This robot can jump on water

Water strider bugs make water look as solid and bouncy as a trampoline. And now a new microrobot does the same.
Written by Laura Shin, Contributor

Water striders are a marvel of nature.

These small creatures use both the surface tension of water as well as their own water-repelling legs to to jump up and down on water as if it were as solid and springy as a trampoline.

Well, now there's a robot that can do the same.

This microrobot was developed by Qinmin Pan and colleagues at Harbin Institute of Technology in China.

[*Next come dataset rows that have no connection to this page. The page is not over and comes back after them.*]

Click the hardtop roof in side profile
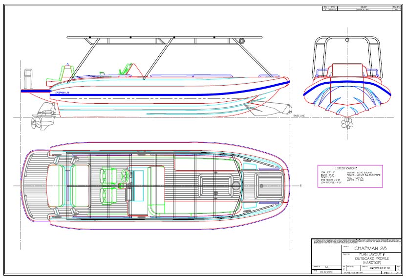Viewport: 406px width, 280px height. pyautogui.click(x=164, y=37)
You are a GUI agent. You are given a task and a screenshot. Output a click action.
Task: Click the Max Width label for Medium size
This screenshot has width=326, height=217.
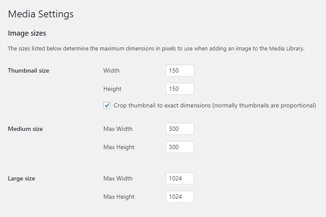pos(118,129)
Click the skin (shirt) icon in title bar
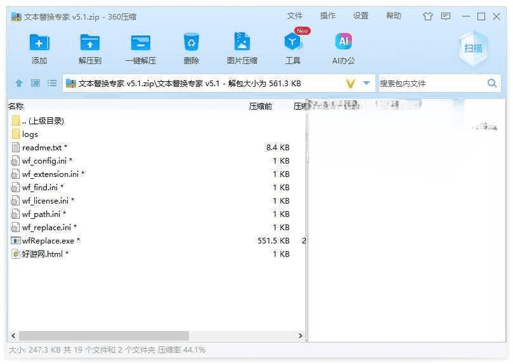This screenshot has width=513, height=364. pyautogui.click(x=427, y=16)
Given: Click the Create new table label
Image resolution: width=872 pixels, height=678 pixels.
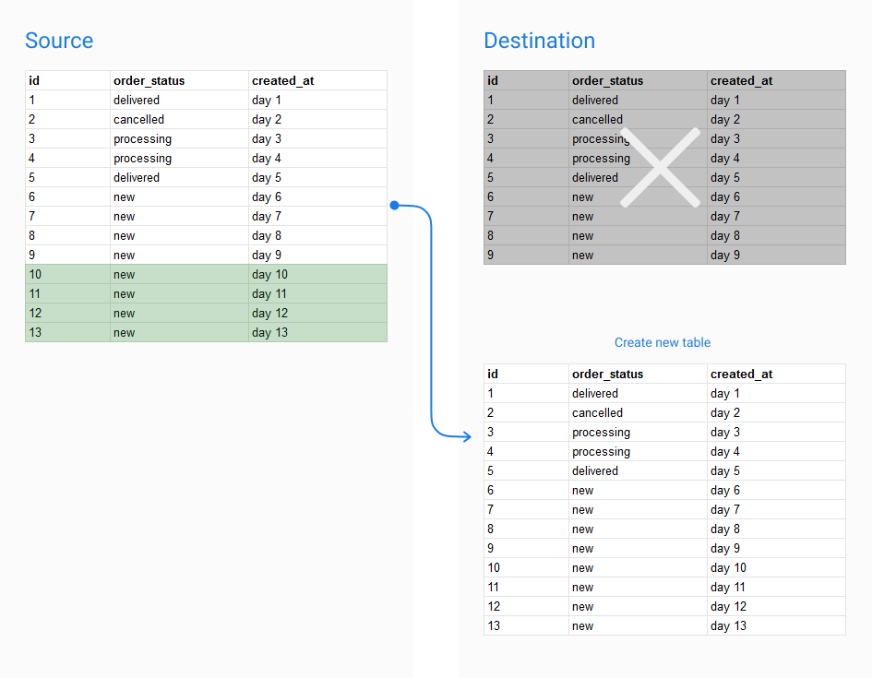Looking at the screenshot, I should [x=663, y=342].
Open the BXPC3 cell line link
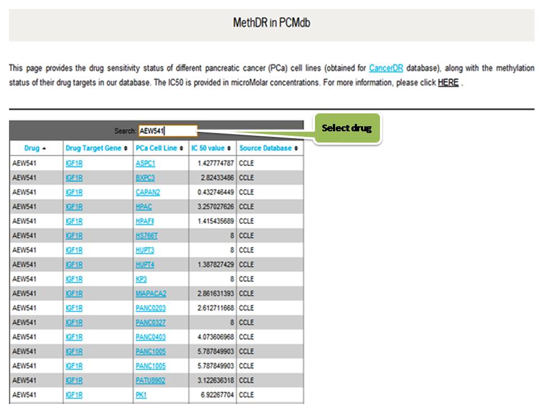Screen dimensions: 538x404 click(x=145, y=178)
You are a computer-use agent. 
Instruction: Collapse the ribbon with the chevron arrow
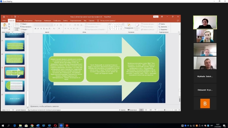(x=179, y=32)
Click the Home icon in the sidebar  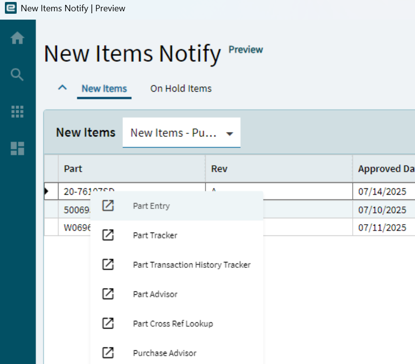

In their paper, published in ACS Applied Materials & Interfaces, they described other tiny robots that can walk on water (including a design that Pan created last year).

But, they pointed out, robots that walk on water don't really mimic the behavior of water striders, which actually jump up and down on water.

Their new microrobot does just that, overcoming what until now has been a major challenge: keeping the legs of the bot from breaking through the water's surface as it leaps up.

In tests, the robot could leap 5.5 inches into the air and almost 14 inches forward (a distance more than twice its own length) at a speed of 3.6 miles per hour.

Pan accomplished this feat by using porous, extra water-repellant nickel foam for the legs.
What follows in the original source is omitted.